Search code examples
pythoncelerycoroutineeventlet

Can celery cooperatively run coroutines as stateful/resumable tasks?


I'm currently investigating Celery for use in an video-processing backend. Essentially my problem is as follows:

  1. I have a frontend web server that concurrently processes a large number of video streams (on the order of thousands).
  2. Each stream must be processed independently and in parallel.
  3. Stream processing can be divided into two types of operations:
    1. Frame-by-frame operations (computations that do not need information about the preceding or following frame(s))
    2. Stream-level operations (computations that work on a subset of ordered, adjacent frames)

Given point 3, I need to maintain and update an ordered structure of frames throughout the process and farm computations on subsections of this structure to Celery workers. Initially, I thought about organizing things as follows:

[frontend server]  -stream-> [celery worker 1 (greenlet)] --> [celery worker 2 (prefork)]

The idea is that celery worker 1 executes long-running tasks that are primarily I/O-bound. In essence, these tasks would only do the following:

  1. Read a frame from the frontend server
  2. Decode the frame from it's base64 representation
  3. Enqueue it in the aforementioned ordered data structure (a collections.deque object, as it currently stands).
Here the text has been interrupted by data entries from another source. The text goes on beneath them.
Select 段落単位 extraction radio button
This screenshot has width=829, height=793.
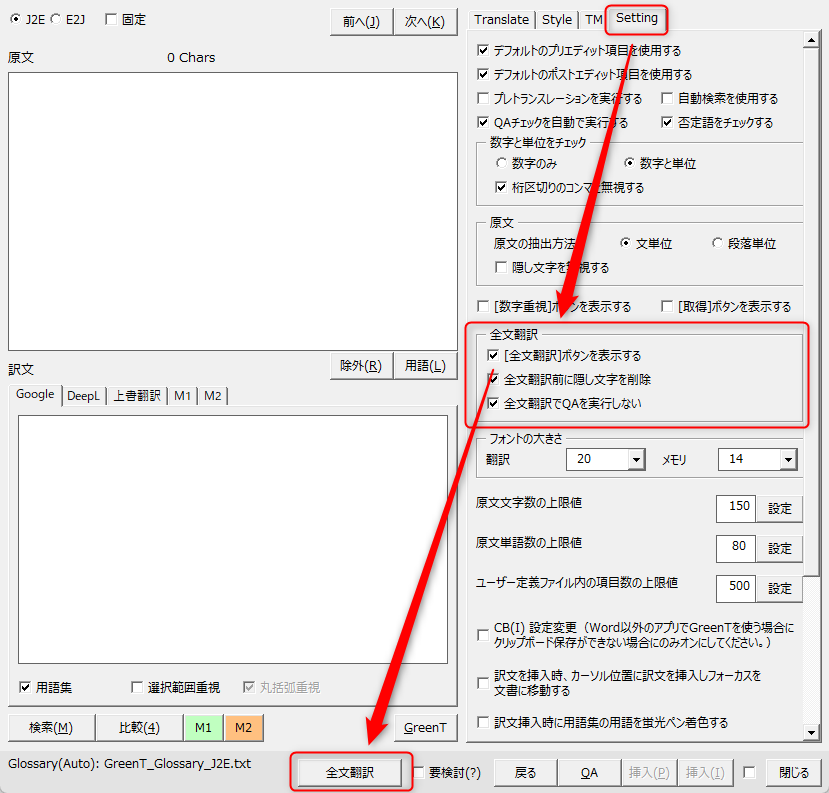[x=718, y=243]
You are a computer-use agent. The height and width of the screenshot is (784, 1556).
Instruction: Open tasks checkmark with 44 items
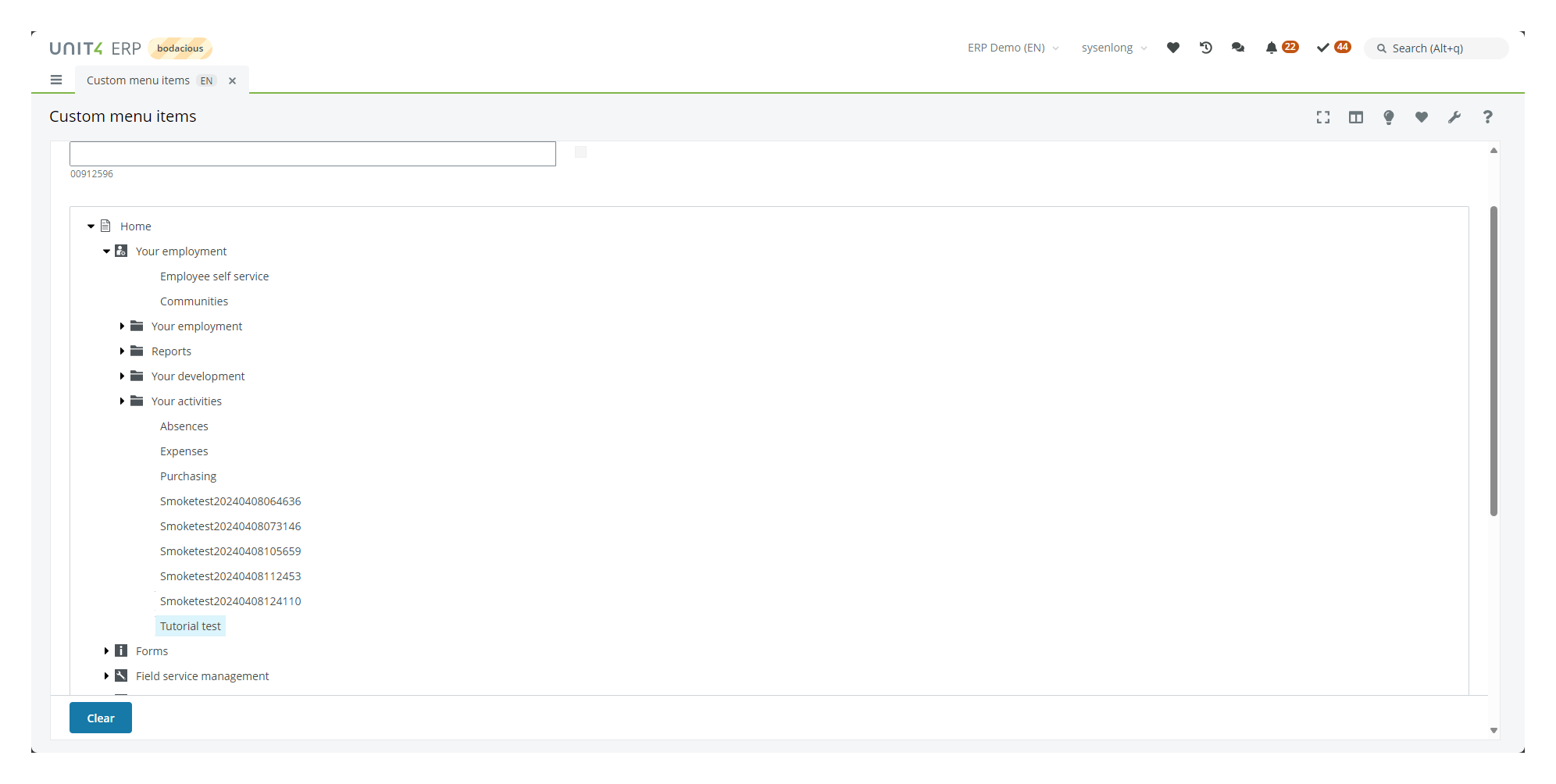tap(1323, 48)
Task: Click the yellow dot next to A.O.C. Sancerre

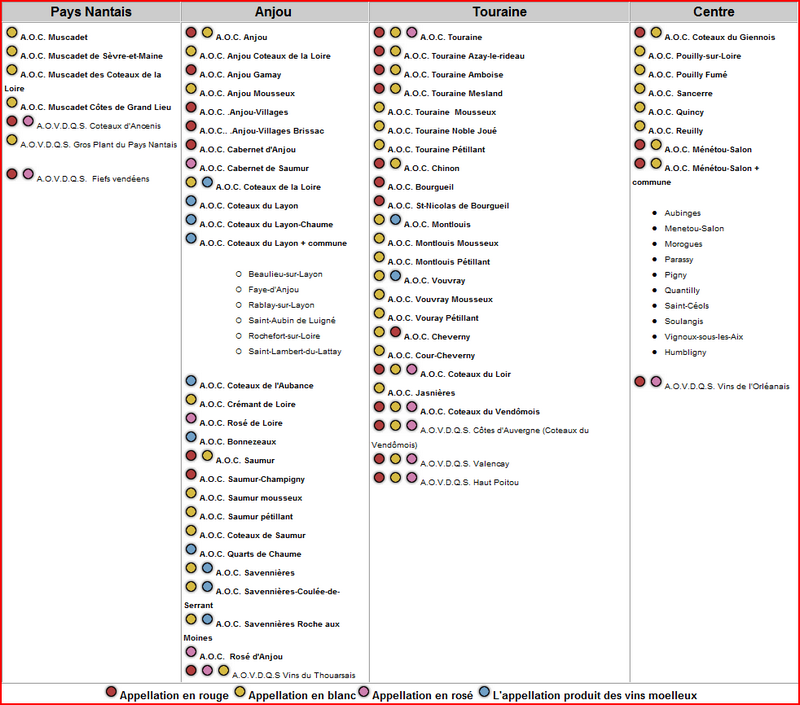Action: pyautogui.click(x=640, y=89)
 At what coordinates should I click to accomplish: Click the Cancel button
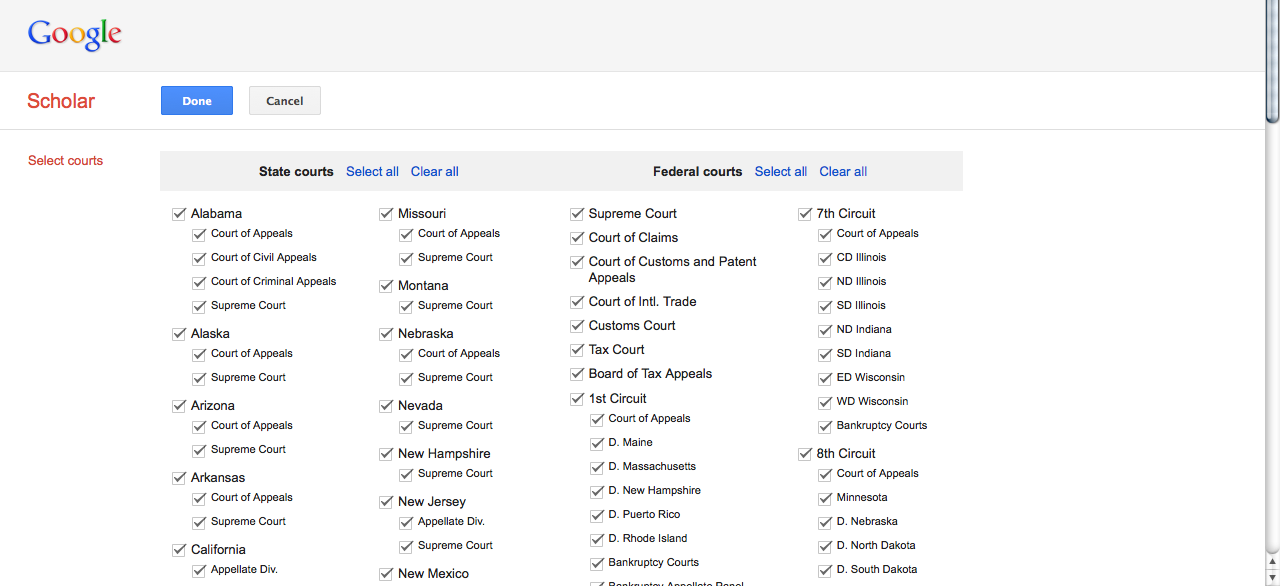pos(284,100)
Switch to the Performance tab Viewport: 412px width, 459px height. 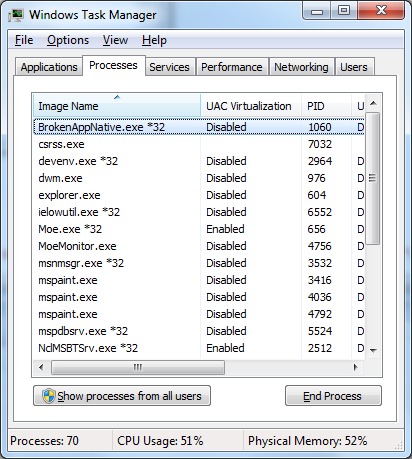[232, 67]
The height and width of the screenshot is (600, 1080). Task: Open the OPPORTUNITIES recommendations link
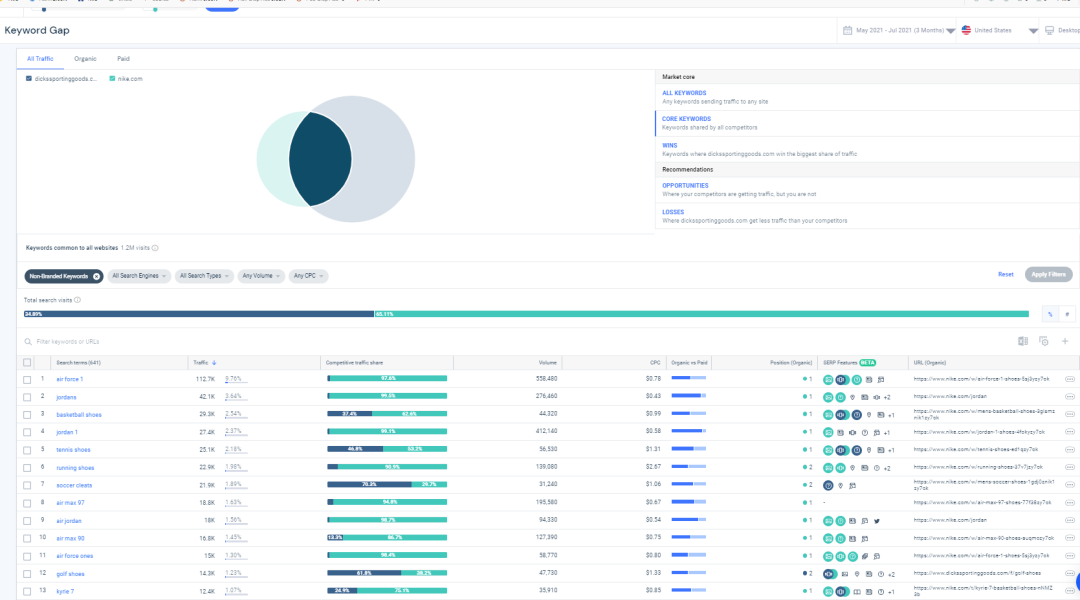(x=685, y=185)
Any CPU-bound operations (i.e. image analysis) are shipped off to celery worker 2.

My problem is as follows:

I would like to execute a coroutine as a task such that I have a long-running tasks from which I can yield so as to not block celery worker 1's operations. In other words, I'd like to be able to do something akin to:

def coroutine(func):
    @wraps(func)
    def start(*args, **kwargs):
        cr = func(*args, **kwargs)
        cr.next()
        return cr
    return start

@coroutine
def my_taks():
    stream = deque()  # collections.deque
    source = MyAsynchronousInputThingy()  # something i'll make myself, probably using select

    while source.open:
        if source.has_data:
            stream.append(Frame(source.readline()))  # read data, build frame and enqueue to persistent structure
        yield  # cooperatively interrupt so that other tasks can execute

Is there a way to make a coroutine-based task run indefinitely, ideally producing results as they are yielded?


Solution

  • Primary idea behind Eventlet is that you want to write synchronous code, as with threads, socket.recv() should block current thread until next statement. This style is very easy to read, maintain and reason about while debugging. To make things effective and scalable, behind scenes, Eventlet does the magic to replace seemingly blocking code with green threads and epoll/kqueue/etc mechanisms to wake up those green threads at proper times.

    So all you need is execute eventlet.monkey_patch() as soon as possible (e.g. second line in module) and make sure you use pure Python socket operations in MyInputThingy. Forget about asynchronous, just write normal blocking code as you would with threads.

    Eventlet makes synchronous code good again.